─── Selected passage ───
Comment By the real mike, 1-29-10The movement to eliminate FS personnel and replace them with concessionaires is just one part of a broader movement to "privatize" pretty much everything, national parks, the post office, social security, and so on and so forth. It is part of a broader movement to replace a pesky democracy, which keeps wanting to provide public education and consumer safety and labor rights and civil rights and environmental protections, with a nice kleptocracy that will serve the inherited rich and keep the unwashed where they're supposed to be. The rich don't care if the FS is managing public campgrounds the way they used to do; the rich don't stoop to go to public campgrounds; and, since the rich have spent the past thirty years successfully gutting education and replacing it with right wing ranting, the public is now too stupid to notice the difference.
Comment By Paul Hill, 1-29-10Thanks Robert & Mike for getting us back on topic. This issue is not about intergenerational competition; it is about the wealthy having their way with the rest of us. They can afford to sit back and laugh while we squabble about who is or who isn't scuffing up the landscape with their ATV. The real question is, will Obama, who in theory had a mandate to reverse the decisions made by the last Leader of the Rich, have any real power left to do it? He has been terribly weakened of late, and may be a lame duck until the Rich regain the White House again in 3 years.
Comment By drtrdr, 1-29-10Right on "real Mike" and Robert.
Call me a socialist, liberal, whatever (the classifications are many when you believe in publicly accessible amenities in this country) but the gist of it is FS and NPS staff, rangers and personnel often have a connection to the environments they work in that a concessionaire will never have. These folks provide enforcement, education and management of some of our countries most amazing ecosystems and landscapes.
I go to campgrounds to get away from the everyday junk that stifles our lives. I don't want to hear generators, tvs and radios. But, I realize that some folks do, so I take it in stride. Paying fees is ok too, as long as they aren't equivalent to what it would cost for me to pitch my three man tent in a $70 hotel room.
I hope for everyone's sake though that access and affordability of getting into the outdoors, teaching our youth about the environment by getting them out there, and sharing the spaces considerately is better addressed in the coming years.
A whore house demands the fee before entry. I guess that is the difference between the USFS and a brothel.
Boy, do people miss that timber revenue.
Again, boy, do people sure miss that timber revenue.
Sorry. No infrastructure left. No critical mass. No companies on the West Coast making sawmill equipment. No log yarder manufacturers left. Logging equipment is now something modified from construction equipment. All the specific logging equipment industry is gone. Only one foundry producing blocks and rigging, and they send stuff around the world. All the logging equipment is made in Europe and used in Europe. The US imports wide dimension lumber on the east coast from Austria. And the Balkan states. Panels from Finland and Norway, and England saws logs shipped in from the Baltic states on the eastern shore, from Poland to Russia. There is a robust timber industry in Europe. And a dead one in the US.
Pay to play. The joke on the USFS campground with a pit toilet and cold water from a pump or pipe, is that you can stay in a motel for half again the money, and not have to pack all that equipment nor have to listen to a generator half the night. My old Uncle Carl said he thought that maybe there was a blue collar class of people in the West who thought that if there was not an internal combustion engine running, the world was coming to an end. He thinks maybe they set them up next to cribs to lull their babies to sleep at night. And, he advanced the concept that maybe they did better breathing engine exhaust until they were old enough to smoke cigarettes. He sometimes gets a tad cynical.
─── Provided information ───
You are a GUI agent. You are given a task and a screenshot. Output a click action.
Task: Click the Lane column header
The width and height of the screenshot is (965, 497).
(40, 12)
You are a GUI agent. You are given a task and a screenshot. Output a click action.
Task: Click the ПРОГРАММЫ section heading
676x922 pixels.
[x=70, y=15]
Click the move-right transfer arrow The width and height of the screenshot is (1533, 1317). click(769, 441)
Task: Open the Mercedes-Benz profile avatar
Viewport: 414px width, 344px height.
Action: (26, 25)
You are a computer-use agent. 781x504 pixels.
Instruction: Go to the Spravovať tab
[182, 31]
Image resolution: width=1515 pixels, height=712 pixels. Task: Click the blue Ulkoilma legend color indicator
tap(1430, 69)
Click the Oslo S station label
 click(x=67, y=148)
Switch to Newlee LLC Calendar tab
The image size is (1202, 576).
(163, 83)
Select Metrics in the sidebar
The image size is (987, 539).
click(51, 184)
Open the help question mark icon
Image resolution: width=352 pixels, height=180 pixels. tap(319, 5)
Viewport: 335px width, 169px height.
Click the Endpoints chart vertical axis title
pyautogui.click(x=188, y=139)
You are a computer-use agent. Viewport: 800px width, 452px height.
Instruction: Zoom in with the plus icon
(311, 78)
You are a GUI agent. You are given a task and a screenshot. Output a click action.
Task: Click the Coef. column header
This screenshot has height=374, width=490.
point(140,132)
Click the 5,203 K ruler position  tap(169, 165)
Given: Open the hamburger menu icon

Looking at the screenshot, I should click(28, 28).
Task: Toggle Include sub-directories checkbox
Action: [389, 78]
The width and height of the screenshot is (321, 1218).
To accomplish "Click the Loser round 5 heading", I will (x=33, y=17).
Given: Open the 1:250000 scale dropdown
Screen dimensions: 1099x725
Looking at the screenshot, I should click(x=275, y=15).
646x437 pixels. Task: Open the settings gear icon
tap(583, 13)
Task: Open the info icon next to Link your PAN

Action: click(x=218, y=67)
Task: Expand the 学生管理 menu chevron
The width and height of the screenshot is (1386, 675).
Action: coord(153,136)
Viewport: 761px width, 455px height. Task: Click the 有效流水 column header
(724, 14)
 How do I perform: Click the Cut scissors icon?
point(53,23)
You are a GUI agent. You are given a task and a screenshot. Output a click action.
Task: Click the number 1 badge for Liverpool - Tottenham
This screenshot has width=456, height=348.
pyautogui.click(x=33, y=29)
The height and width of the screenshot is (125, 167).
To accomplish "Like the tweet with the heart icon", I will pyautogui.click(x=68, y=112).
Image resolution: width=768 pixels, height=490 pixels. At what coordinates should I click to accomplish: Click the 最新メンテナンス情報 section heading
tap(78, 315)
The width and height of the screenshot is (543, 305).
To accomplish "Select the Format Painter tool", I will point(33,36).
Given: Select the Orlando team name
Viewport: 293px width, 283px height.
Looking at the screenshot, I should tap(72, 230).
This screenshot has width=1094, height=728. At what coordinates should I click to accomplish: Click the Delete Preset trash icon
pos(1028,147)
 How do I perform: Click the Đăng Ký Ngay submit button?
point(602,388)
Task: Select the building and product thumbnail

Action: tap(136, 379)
───
To do -
1. According to the Forest Service comments, what things does a democracy keep wanting to provide? List all of them.
2. In the Forest Service comments, where is all the logging equipment said to be made?
3. From the Forest Service comments, set down the part that opens with the words containing "Comment By Paul" and closes with "in 3 years.".

Expected answers -
1.
- public education
- consumer safety
- labor rights
- civil rights
- environmental protections

2. In Europe.

3.
Comment By Paul Hill, 1-29-10Thanks Robert & Mike for getting us back on topic. This issue is not about intergenerational competition; it is about the wealthy having their way with the rest of us. They can afford to sit back and laugh while we squabble about who is or who isn't scuffing up the landscape with their ATV. The real question is, will Obama, who in theory had a mandate to reverse the decisions made by the last Leader of the Rich, have any real power left to do it? He has been terribly weakened of late, and may be a lame duck until the Rich regain the White House again in 3 years.